B. (2) The court finds, based on clear and convincing evidence, that:

(a) Termination is in the best interest of the child; and

(b)(i) The parent is unwilling or unable to protect the child from jeopardy and these circumstances are unlikely to change within a time reasonably calculated to meet the child's needs; [or]

(iv) The parent has failed to make a good faith effort to rehabilitate and reunify with the child pursuant to section 4041.

[5] Section 1912(d) provides:

(d) Remedial services and rehabilitative programs; preventive measures

Any party seeking to effect a foster care placement of, or termination of parental rights to, an Indian child under State law shall satisfy the court that active efforts have been made to provide remedial services and rehabilitative programs designed to prevent the breakup of the Indian family and that these efforts have proved unsuccessful.

[6] Section 1912(f) provides:

(f) Parental rights termination orders; evidence; determination of damage to child

No termination of parental rights may be ordered in such proceeding in the absence of a determination, supported by evidence beyond a reasonable doubt, including testimony of qualified expert witnesses, that the continued custody of the child by the parent or Indian custodian is likely to result in serious emotional or physical damage to the child.
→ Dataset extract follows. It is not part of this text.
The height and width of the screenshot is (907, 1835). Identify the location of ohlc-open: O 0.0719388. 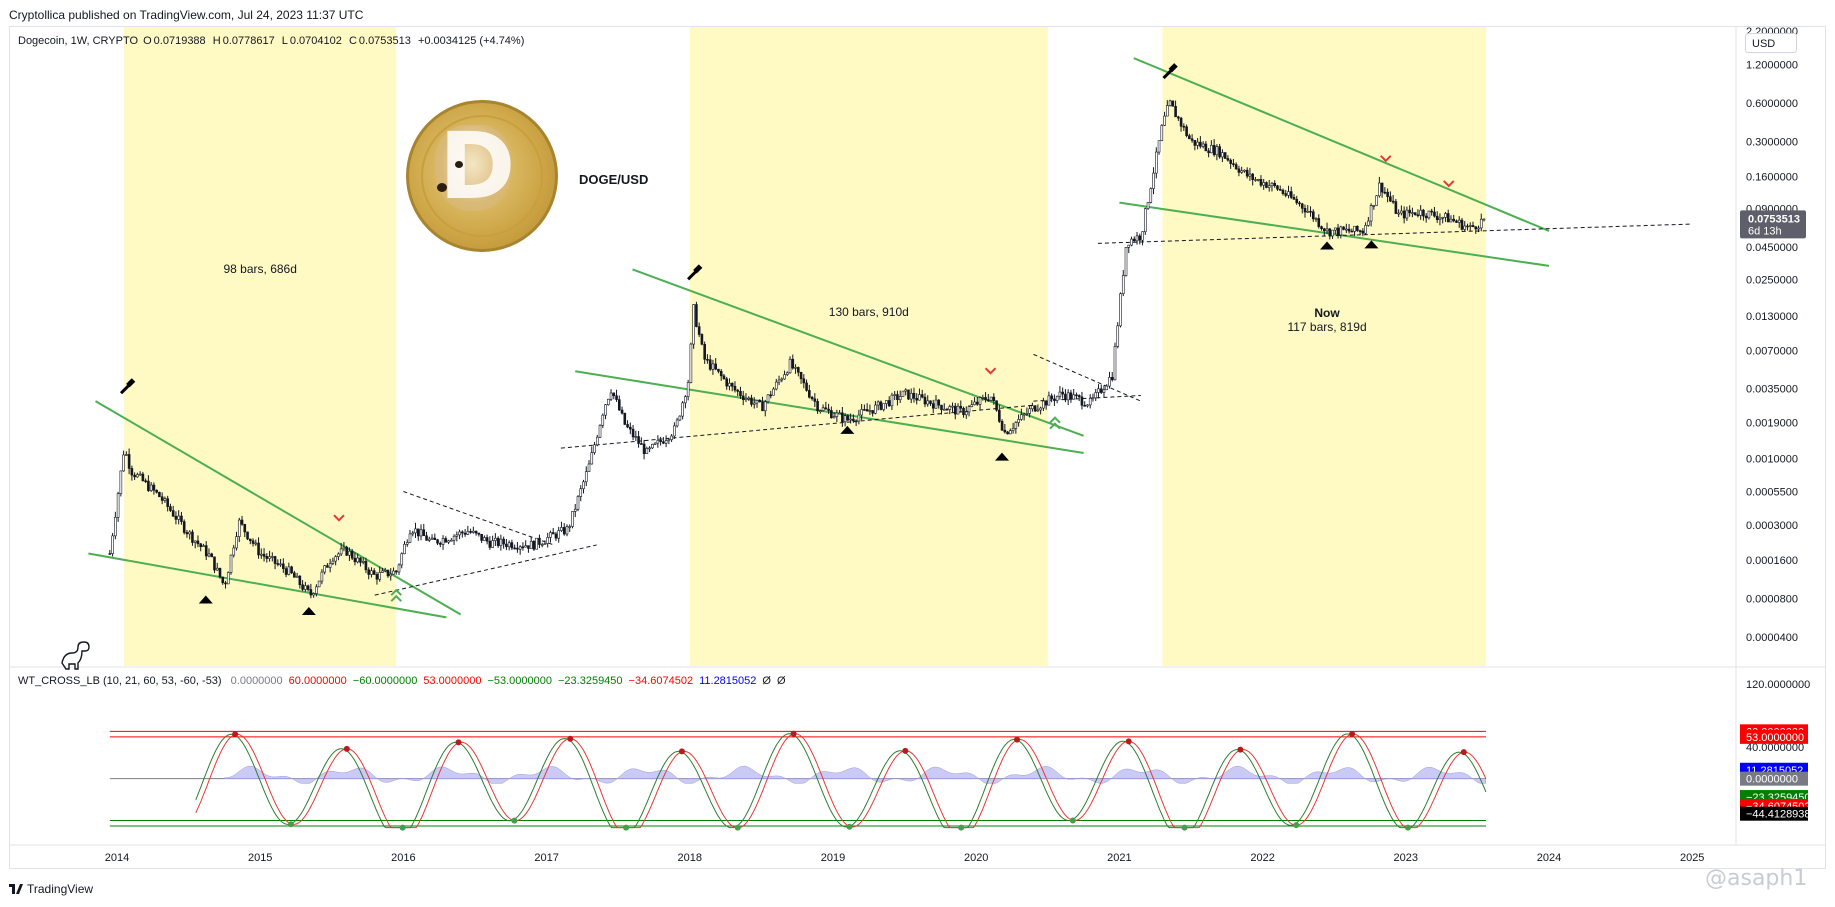
(174, 41).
[7] This mandatory showing comports with the Act's stated purpose to "promote the stability and security of Indian tribes and families by the establishment of minimum federal standards for the removal of Indian children from their families and the placement of such children in foster or adoptive homes which will reflect the unique values of Indian culture, and [to provide] for assistance to Indian tribes in the operation of child and family service programs." 25 U.S.C. § 1902, and follows from the legislative finding of fact that "most state laws require public and private agencies involved in child placements to resort to remedial measures prior to initiating placement or termination proceedings, but that these services are rarely provided." H.R.Rep. No. 95-1386, 95th Cong., 2d Sess. 22 (1978).

[8] Although the court found that this federal requirement was established beyond a reasonable doubt, see, e.g., People in Interest of S.R., 323 N.W.2d 885, 887 (S.D.1982), the federal statute does not explicitly specify the measure of proof necessary for this distinct element. Subsection (f) of section 1912 does require proof beyond a reasonable doubt that return of custody to the parents is likely to result in "serious emotional or physical damage" to the children, but no such corresponding requirement is included in subsection (d) dealing with reunification efforts. Because the federal guidelines should be interpreted to change state law to the least extent possible, we determine, under the reasoning of Santosky v. Kramer, 455 U.S. 745, 102 S. Ct. 1388, 71 L. Ed. 2d 599 (1982), that the DHS must affirmatively establish this element by clear and convincing evidence in order to prevail on its petition for a termination of parental rights.